Plus de courage à rester là où ça gratte, là où ça tremble, là où ça ne se résout pas immédiatement.

Car c’est précisément cet inconfort, celui que nous cherchons si souvent à éviter, qui nous fait grandir.
C’est lui qui affine notre discernement.
Qui approfondit notre empathie.
Qui rend nos relations vivantes plutôt qu’efficaces.

À l’ère de l’IA, notre responsabilité n’est pas de devenir plus performants.
Elle est d’oser être humain plus intensément encore.

Et cela commence peut-être par une chose très simple, et très exigeante :

ne plus fuir ce qui nous met mal à l’aise.


   
   

Humain et IA

Humain = présence.
IA = puissance.

L’humain est là. Ici. Maintenant. Il ressent, il perçoit, il doute. Il sent quand quelque chose sonne juste ou faux. Cette présence n’est ni mesurable, ni duplicable, ni accélérable. Elle ne se calcule pas. Elle se vit.

L’IA, elle, n’est pas présente. Elle est puissante. Elle va vite, très vite. Elle explore, combine, structure, déploie. Elle donne de l’ampleur, de la portée, de la forme. Elle amplifie ce qui existe déjà.

Le problème commence quand on demande à la puissance de remplacer la présence.
L’efficacité augmente, mais la justesse disparaît.

La bonne pratique est simple : ne jamais utiliser l’IA sans présence préalable.
Commencer par sentir. Clarifier ce qui est là, même confusément. Puis seulement demander à l’IA d’amplifier, d’explorer, de mettre en forme.

La relation devient alors féconde.
L’humain reste source.
L’IA devient amplificateur.

La présence donne le sens.  La puissance lui donne des ailes. 
   
   

La vie est un processus de transformation


La vie n’a qu’un seul mouvement véritable : transformer.
Pas nous améliorer, pas devenir quelqu’un d’autre… mais libérer ce que nous sommes déjà, profondément, silencieusement.

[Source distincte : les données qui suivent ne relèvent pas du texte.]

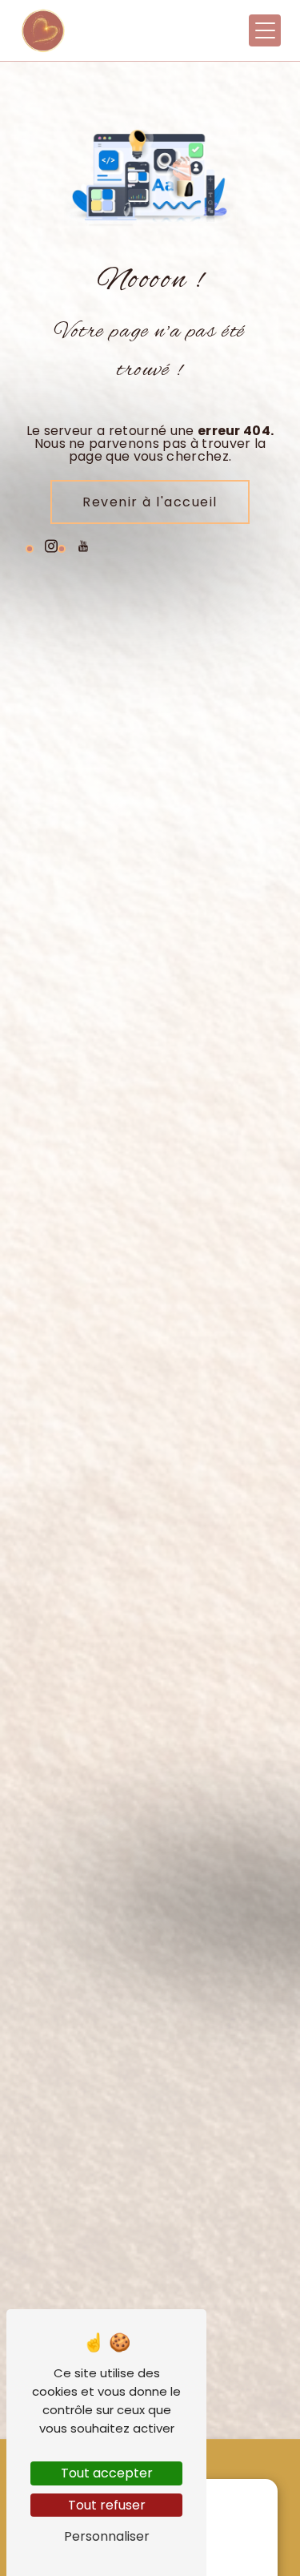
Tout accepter (107, 2473)
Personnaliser (107, 2536)
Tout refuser (107, 2505)
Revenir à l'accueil (150, 502)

Tout le reste — nos réussites, nos occupations, nos projets, nos inquiétudes — n’est qu’un décor.
Un jeu.
Une distraction.
Une façon élégante de passer le temps pendant que l’âme, elle, attend qu’on la laisse respirer.

Au fond, ce que nous cherchons tous est toujours la même chose :
la liberté intérieure.
La sensation d’être enfin en accord avec ce que nous portons depuis toujours.

Et pourtant…
la plupart d’entre nous s’acharnent à coller des ailes sur leur propre chenille.
À bricoler des améliorations, à optimiser, à masquer, à polir.

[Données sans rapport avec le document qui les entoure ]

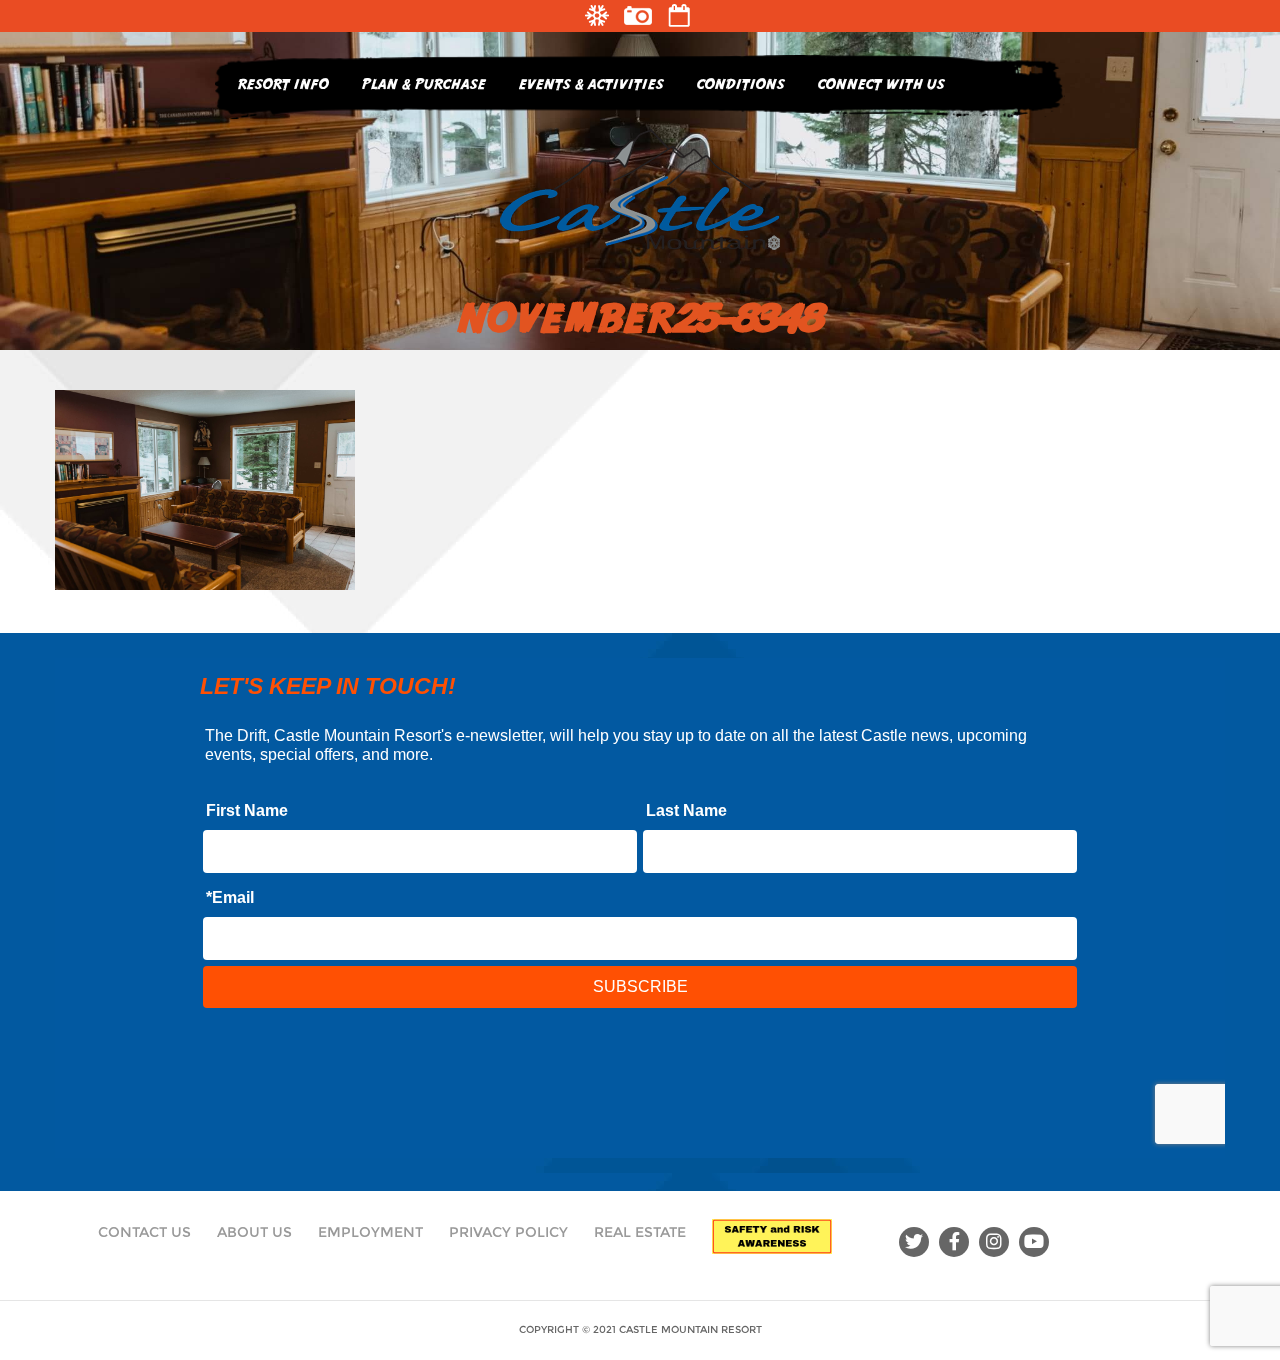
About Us (254, 1232)
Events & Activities (591, 83)
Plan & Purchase (424, 83)
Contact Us (144, 1232)
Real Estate (640, 1232)
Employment (370, 1232)
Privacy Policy (508, 1232)
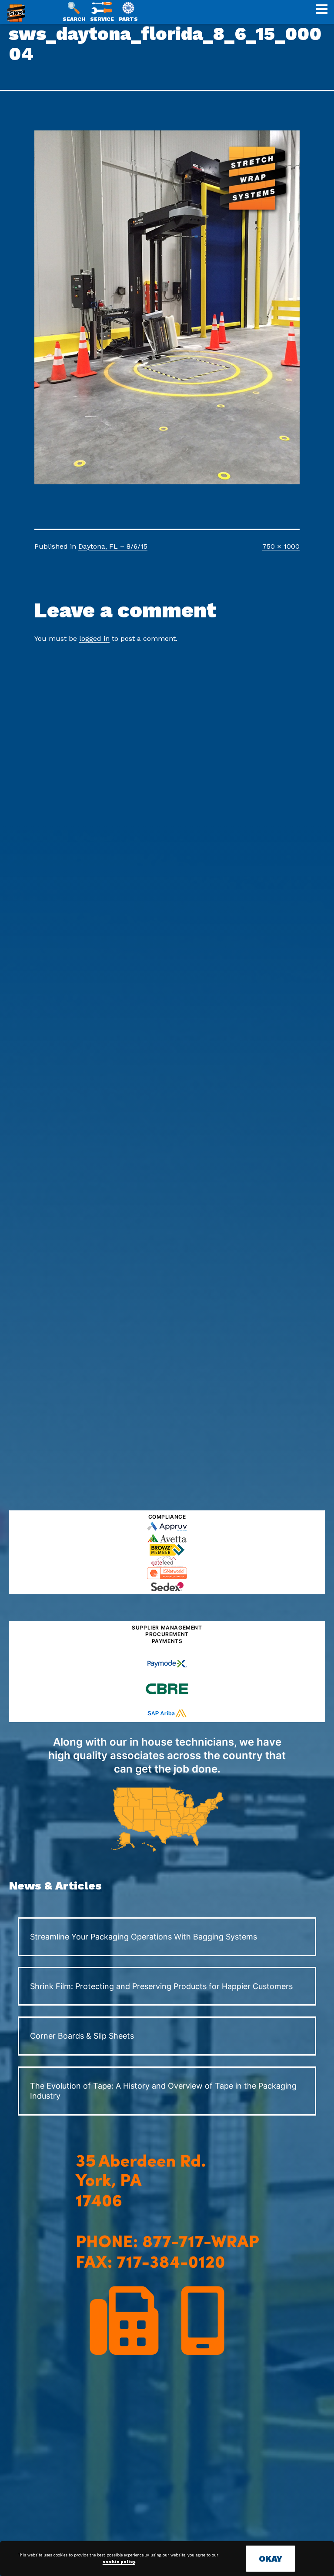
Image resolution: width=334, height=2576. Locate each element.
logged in (94, 638)
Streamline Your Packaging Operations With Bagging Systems (143, 1936)
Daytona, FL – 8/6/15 (112, 546)
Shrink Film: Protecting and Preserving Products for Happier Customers (161, 1986)
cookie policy (119, 2561)
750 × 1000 (281, 546)
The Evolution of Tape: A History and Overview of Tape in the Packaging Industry (163, 2090)
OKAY (270, 2558)
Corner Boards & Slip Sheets (82, 2035)
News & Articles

Alors que le chemin n’a jamais été là.
La vraie métamorphose ne se bricole pas : elle se traverse.

C’est un renoncement avant d’être une construction.
Une mue.
Un passage étroit où quelque chose en nous accepte de mourir pour que quelque chose d’autre puisse enfin apparaître.

Ce n’est pas confortable.
Ce n’est pas joli.

Mais c’est la seule voie qui mène à la liberté de l’âme.